[Items from a data source]

========================================

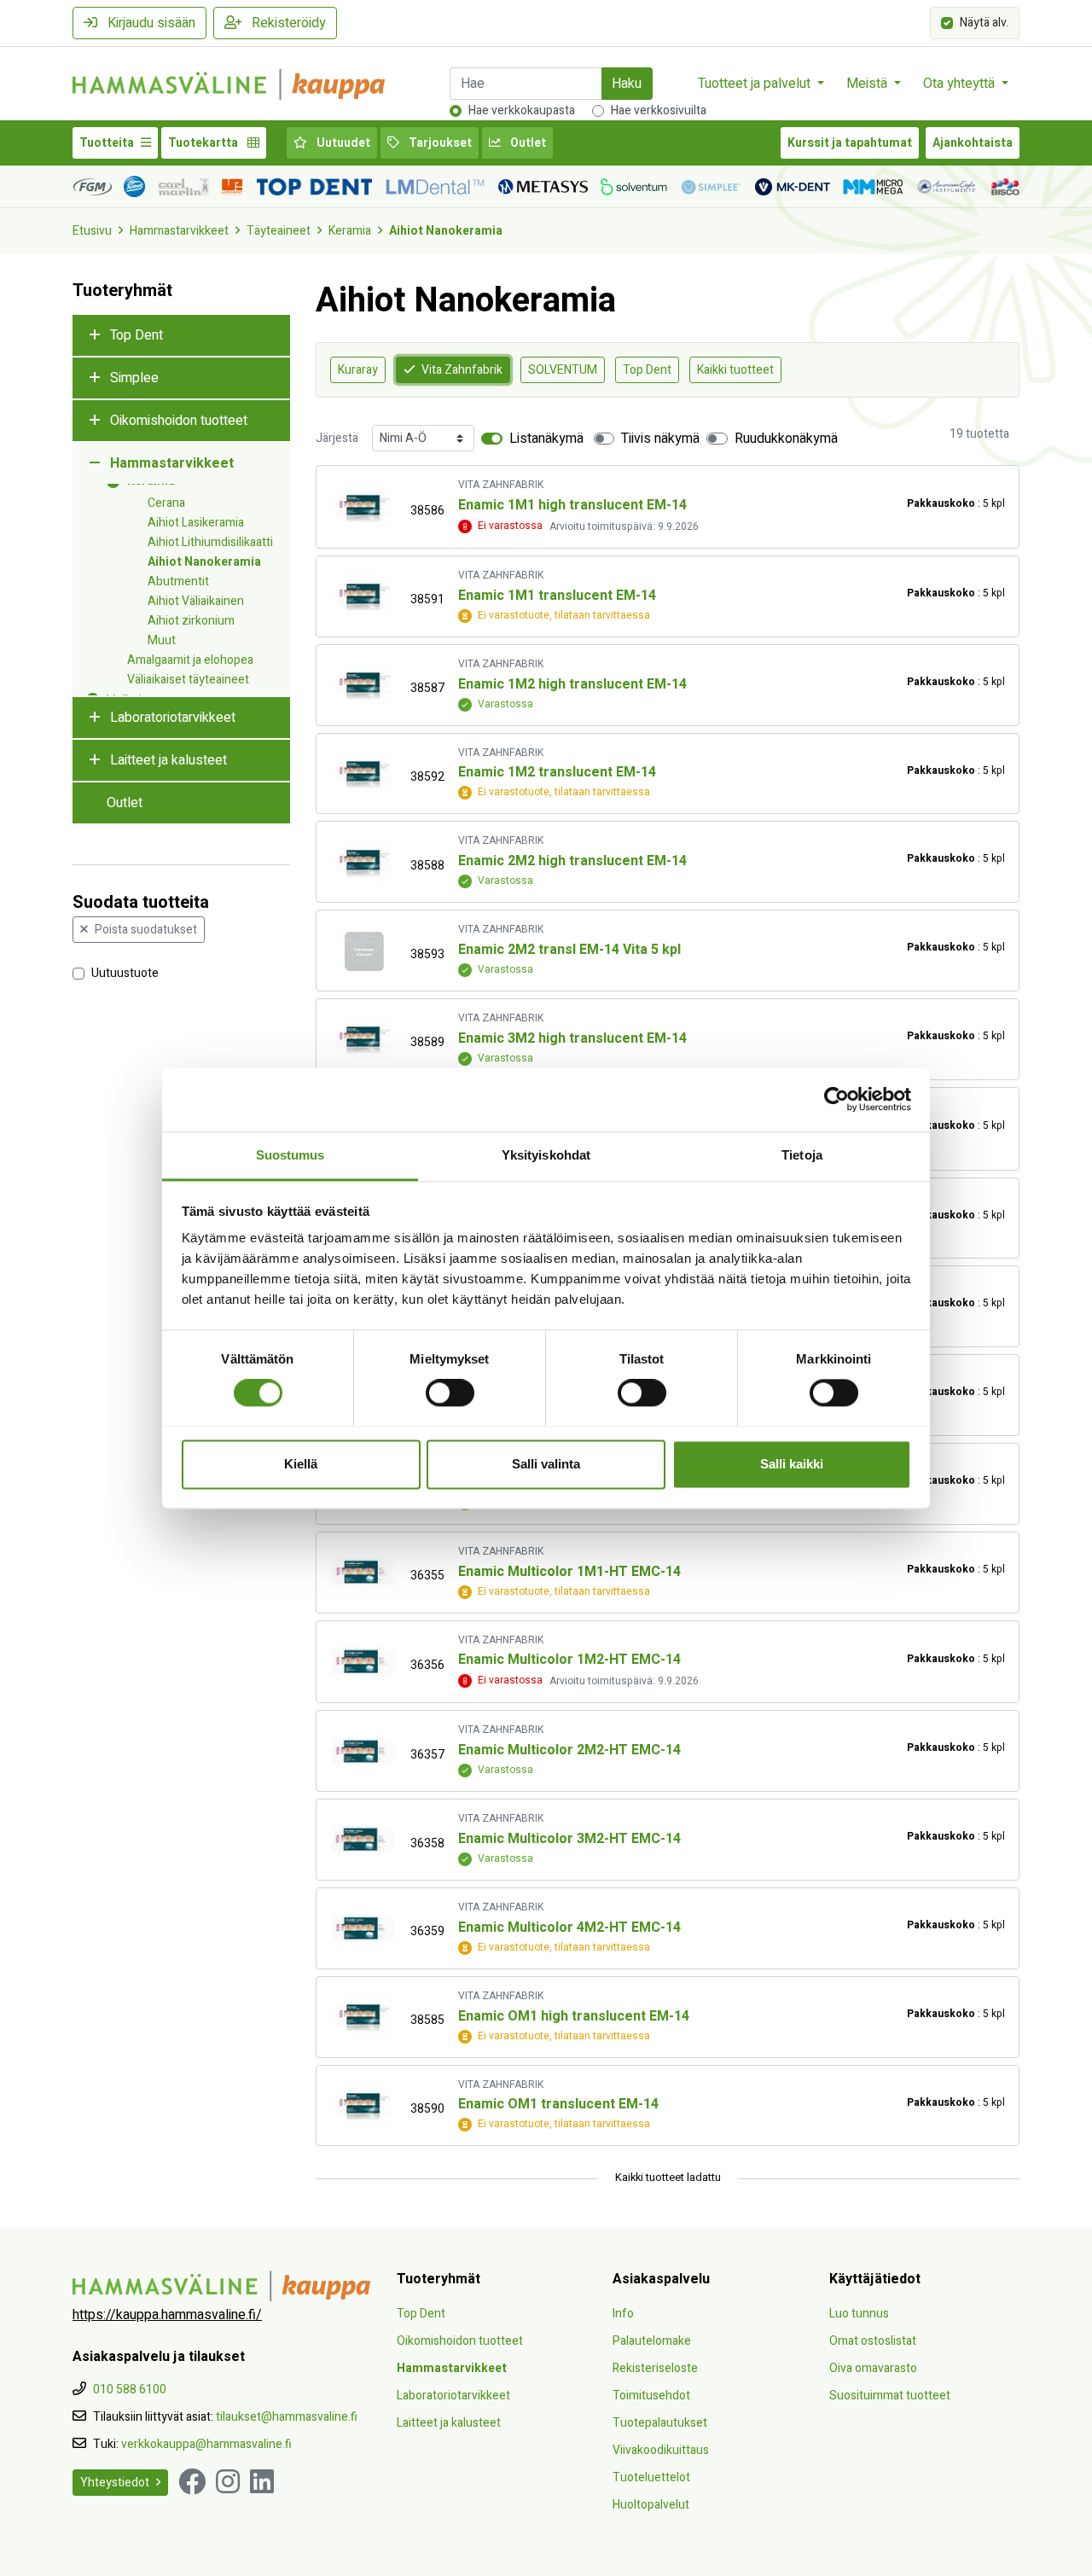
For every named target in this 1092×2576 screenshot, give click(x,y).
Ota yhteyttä (960, 83)
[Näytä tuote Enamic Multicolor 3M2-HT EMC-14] (363, 1840)
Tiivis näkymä (660, 438)
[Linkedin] (262, 2482)
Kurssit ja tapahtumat (849, 143)
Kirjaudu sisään (149, 23)
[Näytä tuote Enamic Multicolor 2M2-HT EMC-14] (363, 1751)
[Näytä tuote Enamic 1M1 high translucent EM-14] (363, 507)
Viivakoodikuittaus (661, 2450)
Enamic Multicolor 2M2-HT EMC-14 (569, 1750)
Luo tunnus (859, 2314)
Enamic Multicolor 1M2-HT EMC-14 (569, 1659)
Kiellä (300, 1464)
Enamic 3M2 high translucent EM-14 (572, 1038)
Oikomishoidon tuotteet (178, 420)
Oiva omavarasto (873, 2368)
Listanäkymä (546, 438)
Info (623, 2314)
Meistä (868, 83)
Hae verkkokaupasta (521, 110)
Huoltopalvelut (651, 2505)
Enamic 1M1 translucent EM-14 (557, 595)
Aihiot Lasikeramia (196, 523)
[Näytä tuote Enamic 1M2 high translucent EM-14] (363, 684)
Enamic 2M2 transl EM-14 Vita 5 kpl (569, 949)
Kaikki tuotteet (735, 370)
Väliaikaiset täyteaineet (188, 680)
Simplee (134, 378)
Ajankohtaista (972, 143)
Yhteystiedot (114, 2483)
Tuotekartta (204, 143)
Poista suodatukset (146, 930)
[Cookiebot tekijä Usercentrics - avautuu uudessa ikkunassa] (836, 1099)
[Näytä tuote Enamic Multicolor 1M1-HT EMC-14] (363, 1572)
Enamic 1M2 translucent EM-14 (557, 772)
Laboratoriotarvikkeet (172, 717)
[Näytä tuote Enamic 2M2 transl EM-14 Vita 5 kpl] (363, 950)
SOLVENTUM (562, 370)
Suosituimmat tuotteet (889, 2395)
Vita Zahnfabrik (461, 370)
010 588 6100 (129, 2390)
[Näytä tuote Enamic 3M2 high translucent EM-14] (363, 1038)
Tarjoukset (439, 143)
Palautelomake (652, 2341)
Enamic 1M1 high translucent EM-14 (572, 505)
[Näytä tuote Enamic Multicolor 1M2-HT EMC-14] (363, 1661)
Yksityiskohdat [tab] (546, 1155)
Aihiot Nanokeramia (445, 231)
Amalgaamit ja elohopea (190, 660)
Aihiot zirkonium (191, 621)
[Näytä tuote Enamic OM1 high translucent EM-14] (363, 2016)
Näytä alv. (984, 22)
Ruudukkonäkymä (786, 438)
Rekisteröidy (287, 23)
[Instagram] (228, 2482)
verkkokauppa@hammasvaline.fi (206, 2444)
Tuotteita (106, 143)
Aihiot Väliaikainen (196, 601)
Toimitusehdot (651, 2395)
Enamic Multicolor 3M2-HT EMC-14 (569, 1839)
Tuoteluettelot (651, 2477)
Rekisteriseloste (655, 2368)
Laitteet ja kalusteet (168, 760)
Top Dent (136, 335)
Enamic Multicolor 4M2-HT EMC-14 (569, 1927)
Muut (162, 640)
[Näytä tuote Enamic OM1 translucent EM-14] (363, 2105)
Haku (627, 83)
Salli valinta (546, 1464)
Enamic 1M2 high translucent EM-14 (572, 684)
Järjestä (337, 438)
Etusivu (92, 231)
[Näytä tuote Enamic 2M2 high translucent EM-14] (363, 862)
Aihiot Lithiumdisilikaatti (210, 542)
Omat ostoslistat (872, 2341)
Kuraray (358, 370)
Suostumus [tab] (290, 1155)
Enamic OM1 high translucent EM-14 (573, 2016)
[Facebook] (192, 2482)
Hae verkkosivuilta (658, 110)
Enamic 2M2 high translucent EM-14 (572, 861)
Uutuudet (342, 143)
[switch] (450, 1392)
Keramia (349, 231)
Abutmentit (178, 581)
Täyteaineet (279, 231)
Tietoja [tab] (801, 1155)
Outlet (527, 143)
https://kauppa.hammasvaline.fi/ (167, 2315)
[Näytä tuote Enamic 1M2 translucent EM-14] (363, 773)
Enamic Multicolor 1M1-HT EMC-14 (569, 1571)
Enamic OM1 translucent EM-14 (558, 2104)
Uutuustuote (125, 972)
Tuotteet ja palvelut (756, 83)
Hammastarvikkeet (179, 231)
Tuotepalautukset (660, 2423)
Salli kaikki (791, 1464)
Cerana (166, 503)
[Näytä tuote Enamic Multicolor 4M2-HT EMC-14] (363, 1927)
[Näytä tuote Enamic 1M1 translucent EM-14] (363, 596)
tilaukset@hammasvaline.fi (286, 2417)
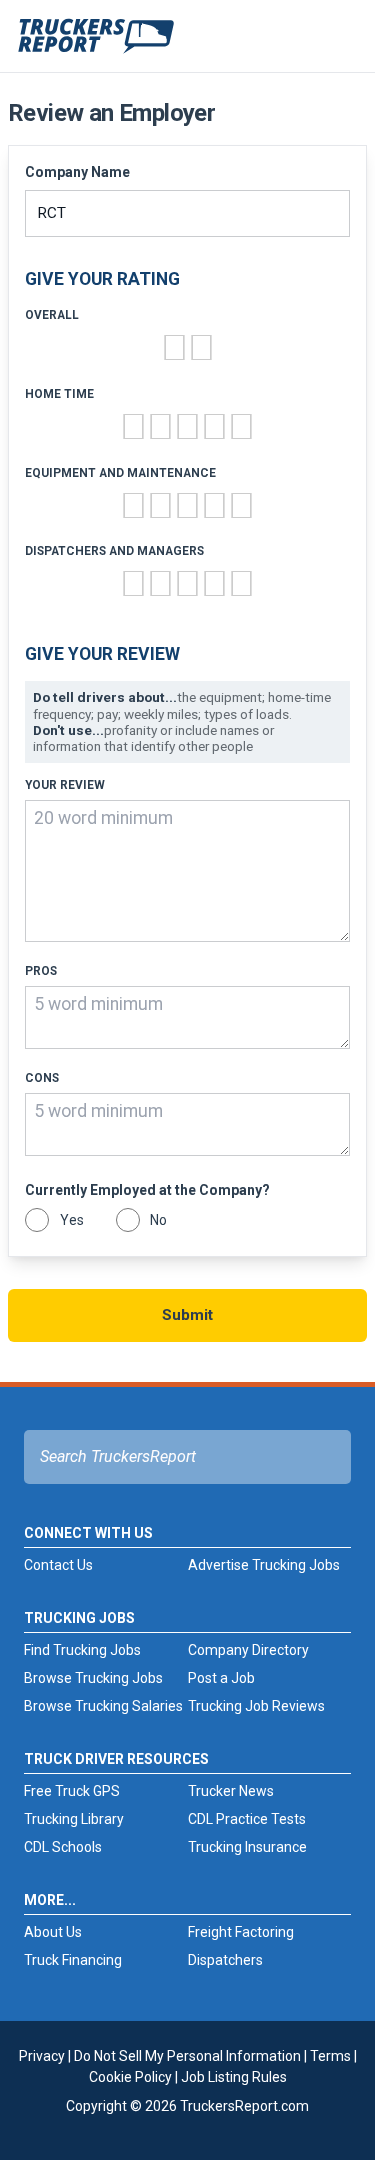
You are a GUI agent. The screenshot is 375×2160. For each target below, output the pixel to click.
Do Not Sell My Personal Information (187, 2056)
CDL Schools (63, 1847)
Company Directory (248, 1650)
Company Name (77, 172)
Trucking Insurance (247, 1847)
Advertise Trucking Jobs (264, 1565)
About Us (53, 1932)
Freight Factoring (241, 1932)
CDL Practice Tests (247, 1819)
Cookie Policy (130, 2077)
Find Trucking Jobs (82, 1650)
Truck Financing (73, 1960)
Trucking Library (74, 1819)
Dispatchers (225, 1960)
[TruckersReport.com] (96, 44)
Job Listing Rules (234, 2077)
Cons (42, 1078)
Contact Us (58, 1565)
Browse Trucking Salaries (103, 1706)
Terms (330, 2056)
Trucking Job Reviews (256, 1706)
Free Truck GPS (72, 1791)
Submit (187, 1315)
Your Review (65, 785)
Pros (41, 971)
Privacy (42, 2056)
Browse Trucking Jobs (93, 1678)
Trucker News (231, 1791)
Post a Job (221, 1678)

========================================

Every entry above is to be transcribed exactly, with all pictures left out.

→ **Finished exercise**
For every named target in this 1092×2576 screenshot, give click(x,y).
Ota yhteyttä (960, 83)
[Näytä tuote Enamic Multicolor 3M2-HT EMC-14] (363, 1840)
Tiivis näkymä (660, 438)
[Linkedin] (262, 2482)
Kurssit ja tapahtumat (849, 143)
Kirjaudu sisään (149, 23)
[Näytä tuote Enamic Multicolor 2M2-HT EMC-14] (363, 1751)
[Näytä tuote Enamic 1M1 high translucent EM-14] (363, 507)
Viivakoodikuittaus (661, 2450)
Enamic Multicolor 2M2-HT EMC-14 (569, 1750)
Luo tunnus (859, 2314)
Enamic Multicolor 1M2-HT EMC-14 (569, 1659)
Kiellä (300, 1464)
Enamic 3M2 high translucent EM-14 (572, 1038)
Oikomishoidon tuotteet (178, 420)
Oiva omavarasto (873, 2368)
Listanäkymä (546, 438)
Info (623, 2314)
Meistä (868, 83)
Hae verkkokaupasta (521, 110)
Huoltopalvelut (651, 2505)
Enamic 1M1 translucent EM-14 (557, 595)
Aihiot Lasikeramia (196, 523)
[Näytä tuote Enamic 1M2 high translucent EM-14] (363, 684)
Enamic 2M2 transl EM-14 Vita 5 kpl (569, 949)
Kaikki tuotteet (735, 370)
Väliaikaiset täyteaineet (188, 680)
Simplee (134, 378)
Ajankohtaista (972, 143)
Yhteystiedot (114, 2483)
Tuotekartta (204, 143)
Poista suodatukset (146, 930)
[Cookiebot tekijä Usercentrics - avautuu uudessa ikkunassa] (836, 1099)
[Näytä tuote Enamic Multicolor 1M1-HT EMC-14] (363, 1572)
Enamic 1M2 translucent EM-14 (557, 772)
Laboratoriotarvikkeet (172, 717)
[Näytä tuote Enamic 2M2 transl EM-14 Vita 5 kpl] (363, 950)
SOLVENTUM (562, 370)
Suosituimmat tuotteet (889, 2395)
Vita Zahnfabrik (461, 370)
010 588 6100 (129, 2390)
[Näytä tuote Enamic 3M2 high translucent EM-14] (363, 1038)
Tarjoukset (439, 143)
Palautelomake (652, 2341)
Enamic 1M1 high translucent EM-14 (572, 505)
[Näytä tuote Enamic Multicolor 1M2-HT EMC-14] (363, 1661)
Yksityiskohdat [tab] (546, 1155)
Aihiot Nanokeramia (445, 231)
Amalgaamit ja elohopea (190, 660)
Aihiot zirkonium (191, 621)
[Näytä tuote Enamic OM1 high translucent EM-14] (363, 2016)
Näytä alv. (984, 22)
Ruudukkonäkymä (786, 438)
Rekisteröidy (287, 23)
[Instagram] (228, 2482)
verkkokauppa@hammasvaline.fi (206, 2444)
Tuotteita (106, 143)
Aihiot Väliaikainen (196, 601)
Toimitusehdot (651, 2395)
Enamic Multicolor 3M2-HT EMC-14 (569, 1839)
Tuoteluettelot (651, 2477)
Rekisteriseloste (655, 2368)
Laitteet ja kalusteet (168, 760)
Top Dent (136, 335)
Enamic Multicolor 4M2-HT EMC-14 (569, 1927)
Muut (162, 640)
[Näytä tuote Enamic OM1 translucent EM-14] (363, 2105)
Haku (627, 83)
Salli valinta (546, 1464)
Enamic 1M2 high translucent EM-14 (572, 684)
Järjestä (337, 438)
Etusivu (92, 231)
[Näytä tuote Enamic 2M2 high translucent EM-14] (363, 862)
Aihiot Lithiumdisilikaatti (210, 542)
Omat ostoslistat (872, 2341)
Kuraray (358, 370)
Suostumus [tab] (290, 1155)
Enamic OM1 high translucent EM-14 (573, 2016)
[Facebook] (192, 2482)
Hae verkkosivuilta (658, 110)
Enamic 2M2 high translucent EM-14 (572, 861)
Uutuudet (342, 143)
[switch] (450, 1392)
Keramia (349, 231)
Abutmentit (178, 581)
Täyteaineet (279, 231)
Tietoja [tab] (801, 1155)
Outlet (527, 143)
https://kauppa.hammasvaline.fi/ (167, 2315)
[Näytä tuote Enamic 1M2 translucent EM-14] (363, 773)
Enamic Multicolor 1M1-HT EMC-14 (569, 1571)
Enamic OM1 translucent EM-14 (558, 2104)
Uutuustuote (125, 972)
Tuotteet ja palvelut (756, 83)
Hammastarvikkeet (179, 231)
Tuotepalautukset (660, 2423)
Salli kaikki (791, 1464)
Cerana (166, 503)
[Näytä tuote Enamic Multicolor 4M2-HT EMC-14] (363, 1927)
[Näytä tuote Enamic 1M1 translucent EM-14] (363, 596)
tilaukset@hammasvaline.fi (286, 2417)
You are a GUI agent. The screenshot is 375×2160. For each target below, output the pixel to click.
Do Not Sell My Personal Information (187, 2056)
CDL Schools (63, 1847)
Company Directory (248, 1650)
Company Name (77, 172)
Trucking Insurance (247, 1847)
Advertise Trucking Jobs (264, 1565)
About Us (53, 1932)
Freight Factoring (241, 1932)
CDL Practice Tests (247, 1819)
Cookie Policy (130, 2077)
Find Trucking Jobs (82, 1650)
Truck Financing (73, 1960)
Trucking Library (74, 1819)
Dispatchers (225, 1960)
[TruckersReport.com] (96, 44)
Job Listing Rules (234, 2077)
Cons (42, 1078)
Contact Us (58, 1565)
Browse Trucking Salaries (103, 1706)
Terms (330, 2056)
Trucking Job Reviews (256, 1706)
Free Truck GPS (72, 1791)
Submit (187, 1315)
Your Review (65, 785)
Pros (41, 971)
Privacy (42, 2056)
Browse Trucking Jobs (93, 1678)
Trucker News (231, 1791)
Post a Job (221, 1678)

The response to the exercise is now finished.